1. Get Adrian Gonzalez. I was pushing this back at the trade deadline and I am far from the only one pushing it today. The Boston Globe ran a whole article about how important that kind of move would be for the Sox yesterday. He is a young, affordable left-handed power hitting first baseman who would make the Monster his personal playground. The only downside is that former Assistant GM Jed Hoyer is now the GM in San Diego and he knows not only how much Boston covets Gonzalez but what the players in the Boston system are worth. But San Diego is going nowhere fast and even though he is the face of their franchise, San Diego has to know that Gonzalez is their only asset that could be traded to start rebuilding the franchise.


If the trade went through, you'd have Gonzalez at first and Youk at third. Then it's a question of who do you keep at DH, Lowell or Ortiz? Tough call; Ortiz had the better power numbers but Lowell had the better average, OPS and has a very tough contract to move ($12M in 2010). But I think it is clear one of them would have to move on.


2. Re-sign Jason Bay. The more I look at the Jeremy Hermida deal (a great move in and of itself) the more this nervous voice in my head says "Theo is going to run with Hermida is Bay doesn't sign the Sox offer. NO!" That, I think it is clear, would be a huge mistake. A outfield platoon on the bench of Hermida and Baldelli would make my day. But left field must be occupied by Bay for the Sox to compete in 2010, and that means the Sox have to pony up the dough.


36 homers, 119 RBI, a .921 OPS and a clean fielding sheet make Bay's case with crystal clarity. He is the best option the Sox have in left (don't even pretend Holliday or Jermaine Dye is an equivalent choice) and the Sox will regret it for years to come if they let Bay walk. This is THE most important move for the Sox in the off-season.

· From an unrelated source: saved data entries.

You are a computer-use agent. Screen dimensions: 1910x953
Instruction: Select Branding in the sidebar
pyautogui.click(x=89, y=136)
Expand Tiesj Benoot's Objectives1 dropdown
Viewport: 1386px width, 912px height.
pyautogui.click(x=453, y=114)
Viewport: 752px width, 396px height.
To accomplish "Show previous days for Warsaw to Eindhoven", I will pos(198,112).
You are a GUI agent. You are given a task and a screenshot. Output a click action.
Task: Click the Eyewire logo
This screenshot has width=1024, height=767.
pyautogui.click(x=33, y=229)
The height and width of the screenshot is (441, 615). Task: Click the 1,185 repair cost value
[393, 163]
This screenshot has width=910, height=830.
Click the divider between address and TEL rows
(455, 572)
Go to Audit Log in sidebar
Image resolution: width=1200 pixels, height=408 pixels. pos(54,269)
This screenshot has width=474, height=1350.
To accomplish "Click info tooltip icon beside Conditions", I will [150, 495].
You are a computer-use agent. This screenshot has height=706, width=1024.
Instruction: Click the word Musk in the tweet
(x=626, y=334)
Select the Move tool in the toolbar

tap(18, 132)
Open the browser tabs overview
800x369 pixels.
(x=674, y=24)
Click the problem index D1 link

3. Figure out what the hell they are doing at shortstop. Since letting Cabrera walk after the 2004 season, shortstop has been the bleeding ulcer on the Red Sox body. The only guy who has stepped up in the intervening five years and stabilized the position is Alex Gonzalez...and the Sox just turned down his option. Now, I understand why they did that ($6M is a bit pricey) but the Sox are taking a risk. Both sides say they will negotiate, but free agency is free agency and anything can happen. If he should walk, the Sox are left with an injury-prone Jed Lowrie as the primary shortstop. Not a good place to be come February.


4. Find one more starter. The Sox need, I feel, one more solid starter to push their rotation over the top. And this will be interesting to watch. Usually, getting a top-level starter is only possible through trade. If the Sox do pursue Adrian Gonzalez, then a lot of their best chips won't be on the table any more. But this year, there is a prime target in John Lackey. And the Yankees, having signed CC and AJ last year and exhibiting a new awareness of what players cost, probably won't be in the hunt.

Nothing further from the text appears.